* _TASK TO CARRY OUT_
Below are lines of data; restate word for word those running from the line containing "Image resolution: width=1528" to the line containing "Click В кредит от 94 427 ₽ button", inclusive, and no others.
○ ○ ○ ○ ○
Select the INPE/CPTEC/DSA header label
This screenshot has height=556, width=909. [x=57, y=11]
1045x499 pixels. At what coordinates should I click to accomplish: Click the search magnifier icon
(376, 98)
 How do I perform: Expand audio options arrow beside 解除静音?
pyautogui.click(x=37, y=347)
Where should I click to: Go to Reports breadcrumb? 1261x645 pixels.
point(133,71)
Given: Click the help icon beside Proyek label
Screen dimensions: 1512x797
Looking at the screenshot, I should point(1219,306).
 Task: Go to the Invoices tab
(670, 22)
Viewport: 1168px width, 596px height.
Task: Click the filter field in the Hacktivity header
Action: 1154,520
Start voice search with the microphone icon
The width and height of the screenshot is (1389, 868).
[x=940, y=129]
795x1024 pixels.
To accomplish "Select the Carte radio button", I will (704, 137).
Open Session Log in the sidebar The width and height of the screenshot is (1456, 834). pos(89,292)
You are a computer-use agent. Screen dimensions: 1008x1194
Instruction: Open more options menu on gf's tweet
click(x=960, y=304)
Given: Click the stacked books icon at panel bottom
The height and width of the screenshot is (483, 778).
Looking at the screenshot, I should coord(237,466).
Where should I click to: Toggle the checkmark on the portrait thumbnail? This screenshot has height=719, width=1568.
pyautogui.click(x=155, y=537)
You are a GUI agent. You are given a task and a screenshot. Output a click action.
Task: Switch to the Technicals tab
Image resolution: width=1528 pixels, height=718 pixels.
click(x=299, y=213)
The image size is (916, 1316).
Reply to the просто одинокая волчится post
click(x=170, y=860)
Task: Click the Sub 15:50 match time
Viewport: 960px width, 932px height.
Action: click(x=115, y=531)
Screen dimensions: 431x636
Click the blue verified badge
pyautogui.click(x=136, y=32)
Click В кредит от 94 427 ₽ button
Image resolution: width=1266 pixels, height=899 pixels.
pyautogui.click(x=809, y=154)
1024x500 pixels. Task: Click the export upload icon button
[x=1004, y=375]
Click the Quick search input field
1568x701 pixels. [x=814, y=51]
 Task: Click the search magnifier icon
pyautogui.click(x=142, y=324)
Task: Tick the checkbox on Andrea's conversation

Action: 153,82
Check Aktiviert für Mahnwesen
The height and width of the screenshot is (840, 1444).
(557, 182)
○ ○ ○ ○ ○
* _SOLUTION TO THIS EXERCISE_
Image resolution: width=1528 pixels, height=718 pixels.
click(x=299, y=213)
The image size is (916, 1316).
Reply to the просто одинокая волчится post
click(x=170, y=860)
Task: Click the Sub 15:50 match time
Viewport: 960px width, 932px height.
Action: click(x=115, y=531)
Screen dimensions: 431x636
Click the blue verified badge
pyautogui.click(x=136, y=32)
Click В кредит от 94 427 ₽ button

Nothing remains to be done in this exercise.